EXTRACT TO READ:
When the tubing (102) is pulled out of the well (104), the direction of travel on the injector head (116) is reversed so that the injector head (116) pulls tubing (102) from the well (104) rather than from the reel (112). As the injector head (116) pulls the tubing (102) from the well (104), the reel (112) rotates via the motor to enable the tubing (102) to be re-spooled onto the reel (112).

In accordance with one or more embodiments, the injector head (116) includes one or more hydraulic systems that allow a coiled tubing unit (100) to operate with a high degree of operational variability. Specifically, the hydraulic systems enable the injector head (116) to have pushing and pulling capabilities. The injector head (116) further includes special profiled chain assemblies that grip the tubing (102). The hydraulic systems and the chain assemblies work in tandem. The hydraulic system provides the driving means and the chain assemblies physically grip onto the tubing (102) and transfer the driving means to the tubing (102).

In accordance with one or more embodiments, the base of the injector head (116) is secured to the pressure control equipment (i.e., the lubricator (120) and the BOP (122)) via a stripper mounting system (118). The stripper mounting system (118) may include any stripper or stuffing box equipment known in the art. For example, the stripper mounting system (118) may include a side door stripper, tandem strippers, etc. The stripper mounting system (118) is the primary sealing mechanism for isolating wellbore pressure under static or dynamic operating conditions. Specifically, the stripper mounting system (118) provides a pressure seal around the tubing (102) when it is being run into or pulled from the well (104). The sealing mechanism is activated by hydraulic pressure.

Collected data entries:

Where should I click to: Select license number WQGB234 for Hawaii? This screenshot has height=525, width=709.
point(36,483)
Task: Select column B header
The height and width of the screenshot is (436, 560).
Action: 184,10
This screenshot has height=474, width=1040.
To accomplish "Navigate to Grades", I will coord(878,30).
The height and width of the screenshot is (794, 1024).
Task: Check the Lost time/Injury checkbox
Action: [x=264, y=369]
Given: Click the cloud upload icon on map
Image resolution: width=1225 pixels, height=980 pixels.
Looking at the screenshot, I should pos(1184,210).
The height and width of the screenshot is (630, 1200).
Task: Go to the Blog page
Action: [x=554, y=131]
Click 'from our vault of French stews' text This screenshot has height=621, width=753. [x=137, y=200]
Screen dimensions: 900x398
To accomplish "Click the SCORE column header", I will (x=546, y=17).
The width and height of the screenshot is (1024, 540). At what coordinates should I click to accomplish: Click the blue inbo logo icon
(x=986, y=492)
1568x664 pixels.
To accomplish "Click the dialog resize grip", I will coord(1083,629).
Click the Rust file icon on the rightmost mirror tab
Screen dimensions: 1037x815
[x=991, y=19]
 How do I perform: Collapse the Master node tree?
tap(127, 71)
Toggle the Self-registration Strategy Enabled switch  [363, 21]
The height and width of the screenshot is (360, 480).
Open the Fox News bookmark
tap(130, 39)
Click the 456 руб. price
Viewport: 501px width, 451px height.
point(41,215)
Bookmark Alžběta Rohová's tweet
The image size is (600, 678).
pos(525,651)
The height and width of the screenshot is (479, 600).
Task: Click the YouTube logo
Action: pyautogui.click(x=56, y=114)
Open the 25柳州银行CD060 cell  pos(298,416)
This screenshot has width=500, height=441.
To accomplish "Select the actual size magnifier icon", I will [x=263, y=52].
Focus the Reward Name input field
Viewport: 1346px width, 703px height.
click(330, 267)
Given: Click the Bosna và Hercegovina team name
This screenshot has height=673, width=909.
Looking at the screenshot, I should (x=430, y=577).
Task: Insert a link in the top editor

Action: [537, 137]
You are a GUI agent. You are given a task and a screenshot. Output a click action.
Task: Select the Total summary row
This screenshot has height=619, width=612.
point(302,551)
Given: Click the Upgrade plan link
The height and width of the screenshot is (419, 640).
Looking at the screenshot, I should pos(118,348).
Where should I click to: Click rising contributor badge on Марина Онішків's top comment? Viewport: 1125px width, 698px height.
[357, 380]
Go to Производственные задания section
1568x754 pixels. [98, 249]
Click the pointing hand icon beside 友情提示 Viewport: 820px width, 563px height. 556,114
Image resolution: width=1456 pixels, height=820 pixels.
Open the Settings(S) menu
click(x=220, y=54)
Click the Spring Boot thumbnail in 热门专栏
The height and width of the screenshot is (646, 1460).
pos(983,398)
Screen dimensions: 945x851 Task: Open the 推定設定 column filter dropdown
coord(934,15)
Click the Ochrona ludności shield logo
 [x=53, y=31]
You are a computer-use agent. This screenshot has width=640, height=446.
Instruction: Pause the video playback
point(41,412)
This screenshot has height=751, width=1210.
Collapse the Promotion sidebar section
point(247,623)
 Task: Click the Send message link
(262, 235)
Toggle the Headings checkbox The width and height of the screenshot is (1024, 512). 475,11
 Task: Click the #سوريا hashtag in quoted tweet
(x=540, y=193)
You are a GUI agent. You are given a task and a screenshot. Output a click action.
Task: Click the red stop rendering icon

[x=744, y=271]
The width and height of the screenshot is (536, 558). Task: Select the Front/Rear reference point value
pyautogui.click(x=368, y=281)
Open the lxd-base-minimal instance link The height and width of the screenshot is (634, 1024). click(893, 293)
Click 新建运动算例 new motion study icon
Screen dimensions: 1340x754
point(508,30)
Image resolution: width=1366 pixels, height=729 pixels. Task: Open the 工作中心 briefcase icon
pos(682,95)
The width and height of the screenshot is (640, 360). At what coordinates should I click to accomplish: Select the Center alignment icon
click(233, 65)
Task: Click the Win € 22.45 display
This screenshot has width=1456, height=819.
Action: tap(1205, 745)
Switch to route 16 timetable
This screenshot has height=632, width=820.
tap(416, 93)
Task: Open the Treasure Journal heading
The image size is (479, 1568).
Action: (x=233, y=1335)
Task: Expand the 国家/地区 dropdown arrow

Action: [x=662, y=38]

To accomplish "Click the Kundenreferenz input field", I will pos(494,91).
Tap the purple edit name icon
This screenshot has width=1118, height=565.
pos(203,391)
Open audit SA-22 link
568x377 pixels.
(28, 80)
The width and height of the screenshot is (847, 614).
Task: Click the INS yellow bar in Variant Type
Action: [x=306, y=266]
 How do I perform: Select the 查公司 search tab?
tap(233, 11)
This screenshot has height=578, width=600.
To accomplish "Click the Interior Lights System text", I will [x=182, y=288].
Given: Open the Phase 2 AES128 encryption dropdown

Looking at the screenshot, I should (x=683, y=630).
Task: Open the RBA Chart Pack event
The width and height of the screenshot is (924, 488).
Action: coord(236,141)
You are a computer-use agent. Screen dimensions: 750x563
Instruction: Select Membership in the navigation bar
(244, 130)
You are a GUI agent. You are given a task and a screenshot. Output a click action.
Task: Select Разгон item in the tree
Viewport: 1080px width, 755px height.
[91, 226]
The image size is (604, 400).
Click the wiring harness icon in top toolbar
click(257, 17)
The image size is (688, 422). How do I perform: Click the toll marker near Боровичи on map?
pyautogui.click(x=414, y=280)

TO DO: According to the coiled tubing text, why is the injector head's direction of travel reversed when the tubing is pulled out of the well? Answer from the coiled tubing text alone.

TASK ANSWER: The direction of travel is reversed so that the injector head pulls tubing from the well rather than from the reel. As it does, the reel rotates via the motor so the tubing can be re-spooled onto the reel.